Personal information
- Nationality: British
- Full name: Niall Joseph McShea
- Born: 1 January 1974 (age 52) Enniskillen, Northern Ireland

World Rally Championship record
- Active years: 1999–2009
- Co-driver: Mark Cassidy Michael Orr Chris Patterson Gordon Noble Greg Shinnors Marshall Clarke
- Rallies: 33
- Championships: 0
- Rally wins: 0
- Podiums: 0
- Stage wins: 0
- Total points: 0
- First rally: 1999 Rally of Great Britain
- Last rally: 2009 Rally Ireland

= Niall McShea =

British rally driver (born 1974)

Niall Joseph McShea (born 1 January 1974) is a British rally driver from Northern Ireland. He won the Production World Rally Championship (PWRC) in 2004 in a Subaru Impreza WRX STI. He drove for the Proton R3 Rally Team in the Intercontinental Rally Challenge (IRC).

==Career==
McShea, who was born in Enniskillen, Northern Ireland, had his first experience at the wheel of a car was at the age of four when he slipped off the seat of his mother's car and drove into the front door of their house. In 1997 he won the Nissan Micra Challenge, before moving onto the British Rally Championship. In 2001 he competed in the first season of the Junior World Rally Championship driving a Ford Puma and then a Citroën Saxo, finishing in third in the standings. The following year he drove a Ray Mallock Ltd-prepared Opel Corsa in the championship, but mechanical issues restricted him to just two finishes, meaning he could only finish seventh in the standings.

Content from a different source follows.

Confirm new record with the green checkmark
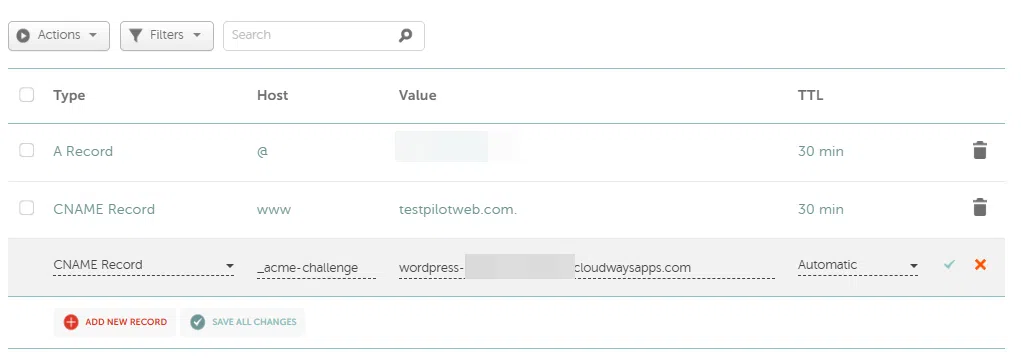This screenshot has height=360, width=1021. (x=949, y=264)
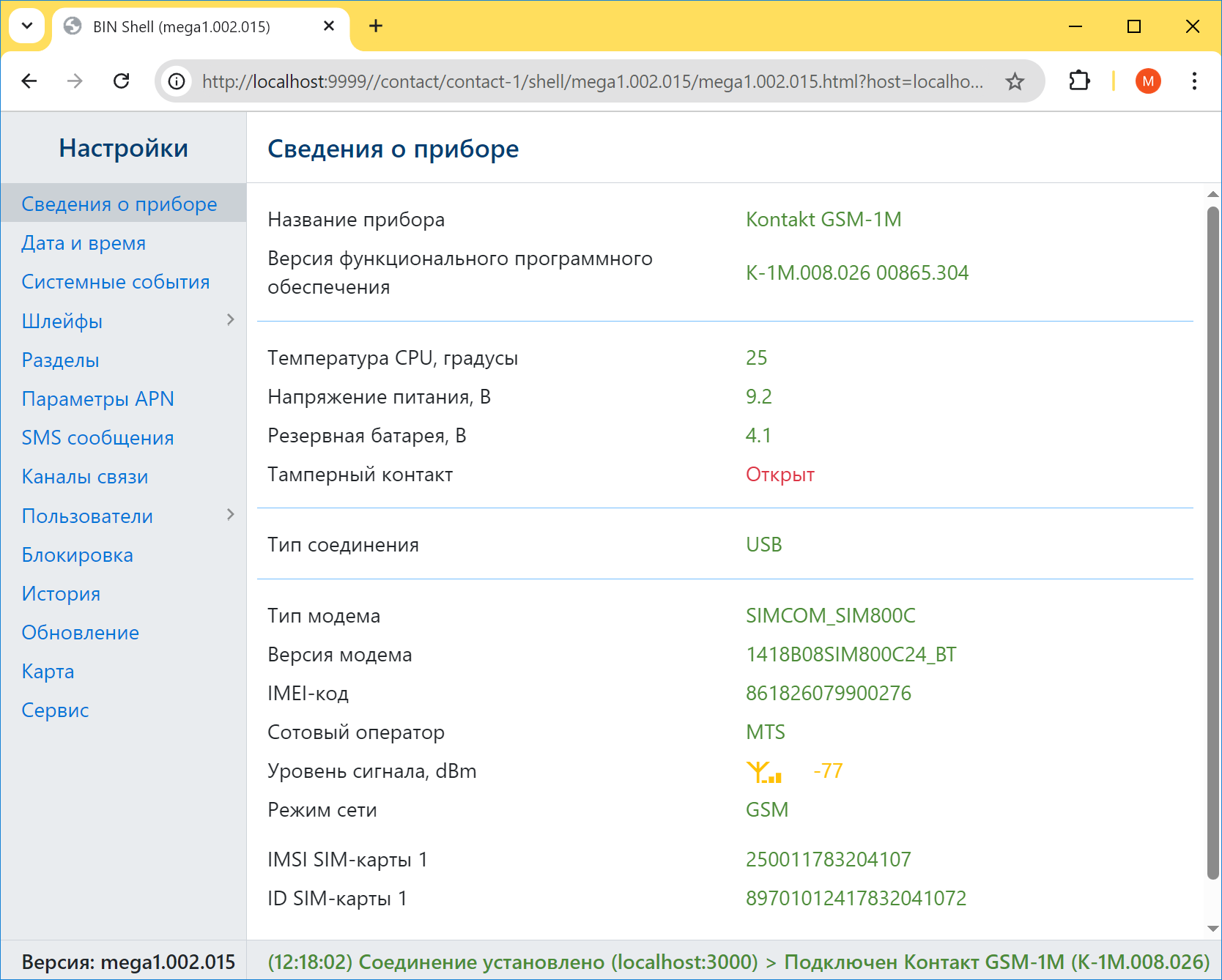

In 2003, McShea moved on to the PWRC in a Mitsubishi Lancer Evo VI, finishing sixth in the standings and winning the final round of the season - the Tour de Corse. In 2004, he drove a Subaru Impreza WRX STi, and won the championship after taking four podium finishes. Funding problems would restrict McShea to limited appearances over the following seasons, but won the PWRC class on 2007 Rally Ireland. On the same event in 2009, McShea drove a Proton Satria Neo S2000, setting the third fastest stage time on the opening stage, before retiring from the event.

In 2010, McShea continued driving for Proton in the IRC. He retired from his first outing at the Czech Rally on stage nine with technical problems while running nineteen.
He plays himself in the film Pegasus and he appears as Federick Schulin in the 2023 Gran Turismo film.